Topics: workplace religion, religious accommodation, seniority rules, employment law

Summary

Background

An airline ran a 24/7 maintenance and stores operation in Kansas City. A stores clerk began observing the Saturday Sabbath and asked not to work from Friday sunset to Saturday sunset. The airline and union used a seniority system for shift bids. After the clerk transferred buildings he lost seniority and could not avoid Saturday assignments. Management and the union tried swaps and limited adjustments, but the union would not break seniority and no swap succeeded. The clerk refused Saturday work, was fired for insubordination, and sued claiming the airline failed to provide a “reasonable accommodation” under Title VII and EEOC guidance.

Reasoning

The Court addressed how far Title VII requires employers to change schedules for religious observance. It held the airline had reasonably tried to accommodate and that the statute does not force an employer to violate an agreed seniority system or to impose unequal treatment on other employees.
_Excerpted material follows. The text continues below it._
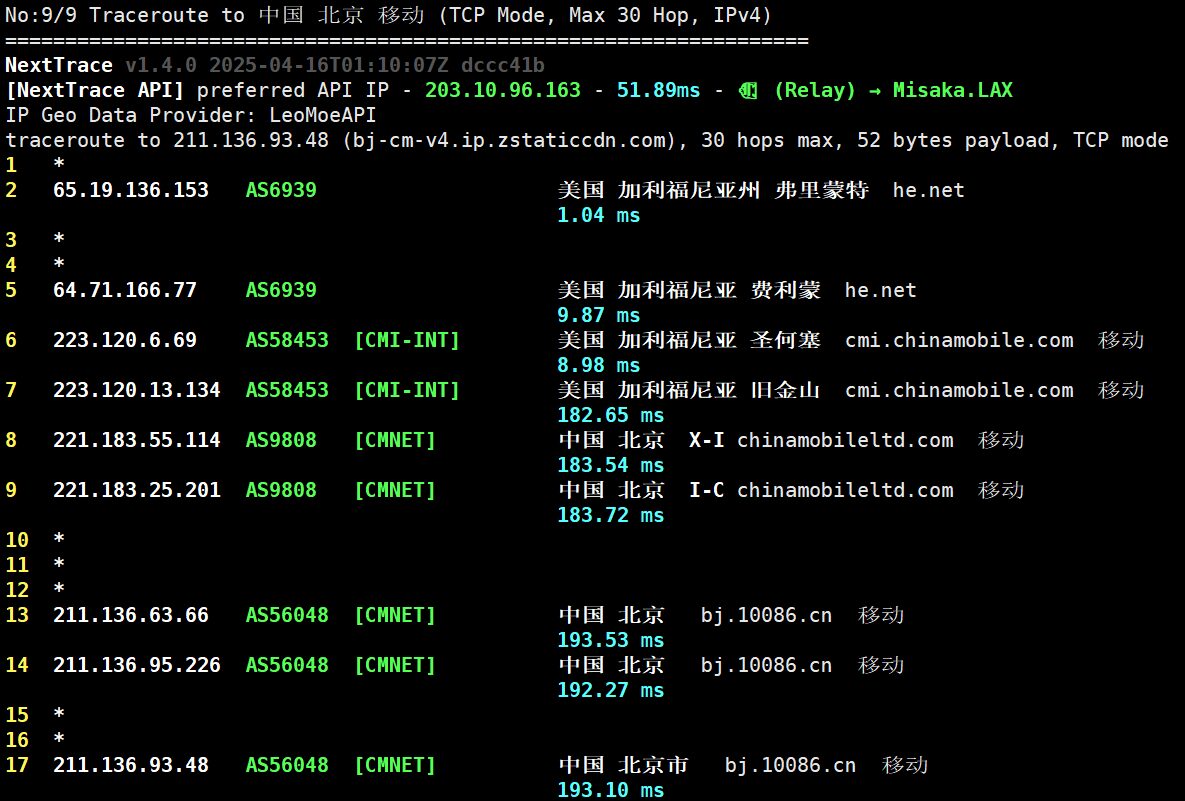Click the 182.65 ms latency value

(x=611, y=415)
The Court emphasized that bona fide seniority systems are protected and that an employer need not bear more than a de minimis cost or rearrange seniority rights to accommodate an individual’s Sabbath observance.

Real world impact

The ruling limits when workers can compel schedule changes for religious reasons. Employers and unions that rely on neutral seniority rules generally need not carve out exceptions that would take away other employees’ contracted rights or impose substantial costs. Each case still depends on its facts about effort and hardship.

Dissents or concurrances

Justice Marshall dissented, arguing Congress intended broader protection for religious observers and that the airline had not proved undue hardship, warning the decision harms minority-faith workers.